_JOB_: Copy out the lines from the one with "Given: Click the arrow" to the one with "tap(336, 201)", both included, keeping every character unchanged.

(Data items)
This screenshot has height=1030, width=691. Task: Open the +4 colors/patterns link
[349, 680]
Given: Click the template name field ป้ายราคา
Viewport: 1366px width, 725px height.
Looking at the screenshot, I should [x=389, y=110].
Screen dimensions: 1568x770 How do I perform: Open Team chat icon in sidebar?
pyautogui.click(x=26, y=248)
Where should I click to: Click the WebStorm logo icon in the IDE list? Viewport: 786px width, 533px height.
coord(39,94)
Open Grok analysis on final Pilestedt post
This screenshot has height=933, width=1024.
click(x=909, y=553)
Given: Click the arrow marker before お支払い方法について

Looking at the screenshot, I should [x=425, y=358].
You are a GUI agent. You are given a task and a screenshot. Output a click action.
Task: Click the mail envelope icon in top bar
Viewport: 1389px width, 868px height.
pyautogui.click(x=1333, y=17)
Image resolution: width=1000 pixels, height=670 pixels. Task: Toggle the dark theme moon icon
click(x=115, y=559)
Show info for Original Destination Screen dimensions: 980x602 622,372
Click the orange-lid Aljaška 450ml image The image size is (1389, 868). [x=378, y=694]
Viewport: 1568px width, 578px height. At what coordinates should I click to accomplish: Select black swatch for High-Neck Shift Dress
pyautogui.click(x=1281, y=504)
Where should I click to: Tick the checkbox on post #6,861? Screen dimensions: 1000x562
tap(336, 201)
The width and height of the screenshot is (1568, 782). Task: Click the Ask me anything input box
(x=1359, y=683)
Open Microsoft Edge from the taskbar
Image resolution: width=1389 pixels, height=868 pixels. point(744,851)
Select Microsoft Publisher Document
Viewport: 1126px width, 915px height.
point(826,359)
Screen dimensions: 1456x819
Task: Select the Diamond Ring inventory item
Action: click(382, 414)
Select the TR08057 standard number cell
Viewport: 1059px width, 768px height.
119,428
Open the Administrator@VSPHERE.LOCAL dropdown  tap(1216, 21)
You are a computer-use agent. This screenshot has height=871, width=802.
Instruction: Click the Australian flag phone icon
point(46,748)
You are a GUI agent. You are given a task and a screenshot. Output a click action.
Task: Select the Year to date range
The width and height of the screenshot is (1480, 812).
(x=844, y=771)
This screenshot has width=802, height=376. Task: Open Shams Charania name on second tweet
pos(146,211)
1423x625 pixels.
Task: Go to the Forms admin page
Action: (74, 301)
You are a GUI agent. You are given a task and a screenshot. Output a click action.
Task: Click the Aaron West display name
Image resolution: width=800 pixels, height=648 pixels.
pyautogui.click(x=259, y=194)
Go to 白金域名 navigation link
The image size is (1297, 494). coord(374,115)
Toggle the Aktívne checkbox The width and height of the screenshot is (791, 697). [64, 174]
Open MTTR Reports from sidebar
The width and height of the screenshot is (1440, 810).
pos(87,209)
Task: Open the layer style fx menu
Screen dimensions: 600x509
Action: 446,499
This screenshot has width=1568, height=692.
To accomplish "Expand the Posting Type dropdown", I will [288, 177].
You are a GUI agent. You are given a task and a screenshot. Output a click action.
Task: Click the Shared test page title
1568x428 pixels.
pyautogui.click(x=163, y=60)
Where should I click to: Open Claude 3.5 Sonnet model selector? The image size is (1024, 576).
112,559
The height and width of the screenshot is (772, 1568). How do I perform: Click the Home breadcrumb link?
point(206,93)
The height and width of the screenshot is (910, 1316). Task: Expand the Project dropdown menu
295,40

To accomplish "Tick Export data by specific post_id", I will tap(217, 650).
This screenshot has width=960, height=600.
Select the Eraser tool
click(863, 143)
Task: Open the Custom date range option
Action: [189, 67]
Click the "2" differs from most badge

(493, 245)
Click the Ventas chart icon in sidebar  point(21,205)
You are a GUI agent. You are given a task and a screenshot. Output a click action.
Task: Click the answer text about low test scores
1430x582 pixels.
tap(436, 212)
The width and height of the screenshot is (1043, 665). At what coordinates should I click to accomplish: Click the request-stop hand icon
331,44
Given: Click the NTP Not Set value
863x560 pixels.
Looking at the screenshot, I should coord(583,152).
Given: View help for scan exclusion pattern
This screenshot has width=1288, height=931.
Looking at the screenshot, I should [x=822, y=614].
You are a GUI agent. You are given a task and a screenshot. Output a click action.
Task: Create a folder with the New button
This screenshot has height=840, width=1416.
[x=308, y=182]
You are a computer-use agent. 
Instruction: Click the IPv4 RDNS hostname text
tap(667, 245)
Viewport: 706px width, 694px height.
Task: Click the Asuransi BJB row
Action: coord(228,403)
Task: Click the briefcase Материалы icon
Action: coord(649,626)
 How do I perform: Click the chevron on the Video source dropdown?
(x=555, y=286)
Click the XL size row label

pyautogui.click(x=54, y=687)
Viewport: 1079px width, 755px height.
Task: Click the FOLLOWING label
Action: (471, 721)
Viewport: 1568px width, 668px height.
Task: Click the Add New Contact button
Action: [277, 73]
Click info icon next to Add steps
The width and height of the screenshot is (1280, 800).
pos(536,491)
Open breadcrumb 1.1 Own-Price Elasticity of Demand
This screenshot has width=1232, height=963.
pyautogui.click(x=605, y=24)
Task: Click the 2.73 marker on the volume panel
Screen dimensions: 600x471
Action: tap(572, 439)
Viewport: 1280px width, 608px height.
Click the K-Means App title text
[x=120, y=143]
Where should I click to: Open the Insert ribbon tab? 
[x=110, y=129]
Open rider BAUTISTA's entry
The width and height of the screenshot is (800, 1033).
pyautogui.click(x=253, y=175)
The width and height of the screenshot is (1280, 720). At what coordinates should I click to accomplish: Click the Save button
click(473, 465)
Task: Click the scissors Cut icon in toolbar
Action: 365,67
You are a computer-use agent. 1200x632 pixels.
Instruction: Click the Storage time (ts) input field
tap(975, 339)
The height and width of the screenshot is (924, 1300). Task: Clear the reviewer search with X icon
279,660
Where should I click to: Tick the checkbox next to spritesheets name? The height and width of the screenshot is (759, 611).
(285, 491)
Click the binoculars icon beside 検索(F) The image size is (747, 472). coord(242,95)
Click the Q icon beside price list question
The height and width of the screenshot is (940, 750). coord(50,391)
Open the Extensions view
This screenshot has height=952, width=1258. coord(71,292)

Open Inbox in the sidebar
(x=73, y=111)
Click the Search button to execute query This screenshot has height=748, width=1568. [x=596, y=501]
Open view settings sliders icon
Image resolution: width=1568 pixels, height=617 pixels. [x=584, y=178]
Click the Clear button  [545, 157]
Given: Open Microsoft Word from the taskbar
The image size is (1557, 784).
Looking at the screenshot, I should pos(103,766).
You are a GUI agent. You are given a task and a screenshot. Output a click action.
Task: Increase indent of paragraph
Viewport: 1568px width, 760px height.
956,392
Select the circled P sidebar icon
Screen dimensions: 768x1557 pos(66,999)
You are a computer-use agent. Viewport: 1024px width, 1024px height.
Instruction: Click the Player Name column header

_ANSWER TO THIS PROBLEM_:
Given: Click the arrow marker before お支払い方法について

Looking at the screenshot, I should [x=425, y=358].
You are a GUI agent. You are given a task and a screenshot. Output a click action.
Task: Click the mail envelope icon in top bar
Viewport: 1389px width, 868px height.
pyautogui.click(x=1333, y=17)
Image resolution: width=1000 pixels, height=670 pixels. Task: Toggle the dark theme moon icon
click(x=115, y=559)
Show info for Original Destination Screen dimensions: 980x602 622,372
Click the orange-lid Aljaška 450ml image The image size is (1389, 868). [x=378, y=694]
Viewport: 1568px width, 578px height. At what coordinates should I click to accomplish: Select black swatch for High-Neck Shift Dress
pyautogui.click(x=1281, y=504)
Where should I click to: Tick the checkbox on post #6,861? Screen dimensions: 1000x562
tap(336, 201)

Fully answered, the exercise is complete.